-- What the task asks --
Rewrite the items below, replacing "Screen dimensions" with "Display size" wherever it occurs and leaving everything else unchanged.

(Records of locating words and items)
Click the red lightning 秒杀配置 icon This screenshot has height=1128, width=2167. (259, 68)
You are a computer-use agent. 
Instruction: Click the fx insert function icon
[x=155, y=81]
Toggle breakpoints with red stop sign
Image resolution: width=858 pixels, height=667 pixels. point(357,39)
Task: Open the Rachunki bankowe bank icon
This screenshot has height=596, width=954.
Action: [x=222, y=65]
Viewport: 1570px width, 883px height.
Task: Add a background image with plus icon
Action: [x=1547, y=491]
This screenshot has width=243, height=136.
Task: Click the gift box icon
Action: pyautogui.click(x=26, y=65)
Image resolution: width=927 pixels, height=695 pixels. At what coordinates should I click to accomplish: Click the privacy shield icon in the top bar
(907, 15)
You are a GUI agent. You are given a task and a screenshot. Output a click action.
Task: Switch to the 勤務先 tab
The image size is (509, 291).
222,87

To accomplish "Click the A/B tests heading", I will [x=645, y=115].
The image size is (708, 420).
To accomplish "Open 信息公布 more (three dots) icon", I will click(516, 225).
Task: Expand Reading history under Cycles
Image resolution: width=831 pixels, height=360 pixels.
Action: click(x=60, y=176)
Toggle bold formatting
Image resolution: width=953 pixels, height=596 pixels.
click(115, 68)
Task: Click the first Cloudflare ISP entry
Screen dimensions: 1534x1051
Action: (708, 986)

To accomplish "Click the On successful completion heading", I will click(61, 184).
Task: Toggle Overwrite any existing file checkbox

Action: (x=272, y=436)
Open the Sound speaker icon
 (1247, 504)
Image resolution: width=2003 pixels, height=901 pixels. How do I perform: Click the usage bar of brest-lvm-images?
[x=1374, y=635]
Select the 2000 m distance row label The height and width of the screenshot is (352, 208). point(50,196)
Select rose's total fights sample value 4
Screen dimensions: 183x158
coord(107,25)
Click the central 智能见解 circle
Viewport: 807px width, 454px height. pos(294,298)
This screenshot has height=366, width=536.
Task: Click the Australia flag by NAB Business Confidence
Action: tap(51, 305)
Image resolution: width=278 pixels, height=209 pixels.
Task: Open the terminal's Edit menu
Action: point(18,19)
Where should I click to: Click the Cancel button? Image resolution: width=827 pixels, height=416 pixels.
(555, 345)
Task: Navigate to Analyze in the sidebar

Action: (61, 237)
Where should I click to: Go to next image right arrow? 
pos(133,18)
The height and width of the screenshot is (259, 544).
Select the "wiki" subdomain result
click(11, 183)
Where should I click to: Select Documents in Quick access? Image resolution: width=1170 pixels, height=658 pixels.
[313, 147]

-- Output of the exercise --
Click the red lightning 秒杀配置 icon This screenshot has height=1128, width=2167. (259, 68)
You are a computer-use agent. 
Instruction: Click the fx insert function icon
[x=155, y=81]
Toggle breakpoints with red stop sign
Image resolution: width=858 pixels, height=667 pixels. point(357,39)
Task: Open the Rachunki bankowe bank icon
This screenshot has height=596, width=954.
Action: [x=222, y=65]
Viewport: 1570px width, 883px height.
Task: Add a background image with plus icon
Action: [x=1547, y=491]
This screenshot has width=243, height=136.
Task: Click the gift box icon
Action: pyautogui.click(x=26, y=65)
Image resolution: width=927 pixels, height=695 pixels. At what coordinates should I click to accomplish: Click the privacy shield icon in the top bar
(907, 15)
You are a GUI agent. You are given a task and a screenshot. Output a click action.
Task: Switch to the 勤務先 tab
The image size is (509, 291).
222,87

To accomplish "Click the A/B tests heading", I will [x=645, y=115].
The image size is (708, 420).
To accomplish "Open 信息公布 more (three dots) icon", I will click(516, 225).
Task: Expand Reading history under Cycles
Image resolution: width=831 pixels, height=360 pixels.
Action: click(x=60, y=176)
Toggle bold formatting
Image resolution: width=953 pixels, height=596 pixels.
click(115, 68)
Task: Click the first Cloudflare ISP entry
Display size: 1534x1051
Action: (708, 986)

To accomplish "Click the On successful completion heading", I will click(61, 184).
Task: Toggle Overwrite any existing file checkbox

Action: (x=272, y=436)
Open the Sound speaker icon
 (1247, 504)
Image resolution: width=2003 pixels, height=901 pixels. How do I perform: Click the usage bar of brest-lvm-images?
[x=1374, y=635]
Select the 2000 m distance row label The height and width of the screenshot is (352, 208). point(50,196)
Select rose's total fights sample value 4
Display size: 183x158
coord(107,25)
Click the central 智能见解 circle
Viewport: 807px width, 454px height. pos(294,298)
This screenshot has height=366, width=536.
Task: Click the Australia flag by NAB Business Confidence
Action: tap(51, 305)
Image resolution: width=278 pixels, height=209 pixels.
Task: Open the terminal's Edit menu
Action: point(18,19)
Where should I click to: Click the Cancel button? Image resolution: width=827 pixels, height=416 pixels.
(555, 345)
Task: Navigate to Analyze in the sidebar

Action: (61, 237)
Where should I click to: Go to next image right arrow? 
pos(133,18)
The height and width of the screenshot is (259, 544).
Select the "wiki" subdomain result
click(11, 183)
Where should I click to: Select Documents in Quick access? Image resolution: width=1170 pixels, height=658 pixels.
[313, 147]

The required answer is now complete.